ImageNet Classification with Deep Convolutional Neural Networks “Krizhevsky et. al.‘s 2012 paper”
Introduction:
To recognize objects in realistic settings, it is necessary to use much larger training sets. In this study, ImageNet was used, which has 15 million labeled images in over 22,000 categories.
But due to the complexity of the recognition task, a large data set is not enough, using a Convolutional neural network (CNNs) is convenient because their learning capacity can be adapted, they can also make strong and correct assumptions about the nature of images and, they have fewer connections and parameters and so they are easier to train compared to other feedforward neural networks.
The model presented was trained on the subsets of ImageNet (said subset was used in the ILSVRC-2010 and ILSVRC-2012 competitions) and achieved to the moment when the paper was published, the best results reported on these datasets.
Procedures :
Pre-processing of the images:
AlexNet system requires a constant input dimensionality of 256 x 256, so they simply re-scaled their input images.
Architecture:
the network has 60 million parameters and 650 000 neurons.
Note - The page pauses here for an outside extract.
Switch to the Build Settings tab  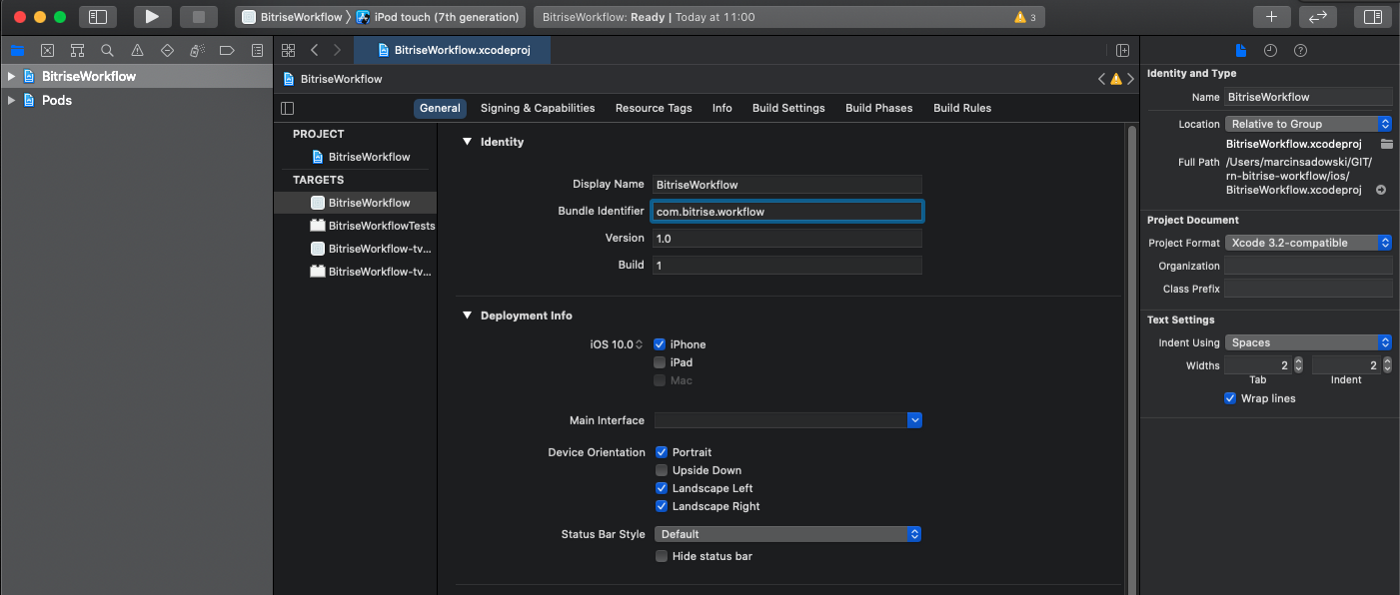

It consists of 5 convolutional layers, some of which are followed by max-pooling layers and 3 fully connected layers with a final 1000-way softmax activation function.
Reducing over-fitting:
Alex used data augmentation which I guess the oldest trick in the industry for this purpose ,maybe? well it’s efficient.
Also they used Dropout in the first two fully-connected layers which they found is very useful saying that AlexNet “exhibits substantial over-fitting”.
Results:
Krizhevski’s Net achieved top-1 and top-5 test error rates of 37.5% and 17.0% , comparing it to the best published results in that time, 45.7% and 25.7% respectively, that’s quite an improvement.
Conclusions:
- Deep CNNs can achieve good results on a big dataset using just supervised learning.
- It was seen that network’s performance degrades if a single convolutional layer was removed.
Personal notes:
Whenever I read an article about deep convolution network, 80% of the time, it mentioned the AlexNet in it, so, pretty much, the improvement it presents are considered to be groundbreaking achievement and merits the State-of-the-art title for that.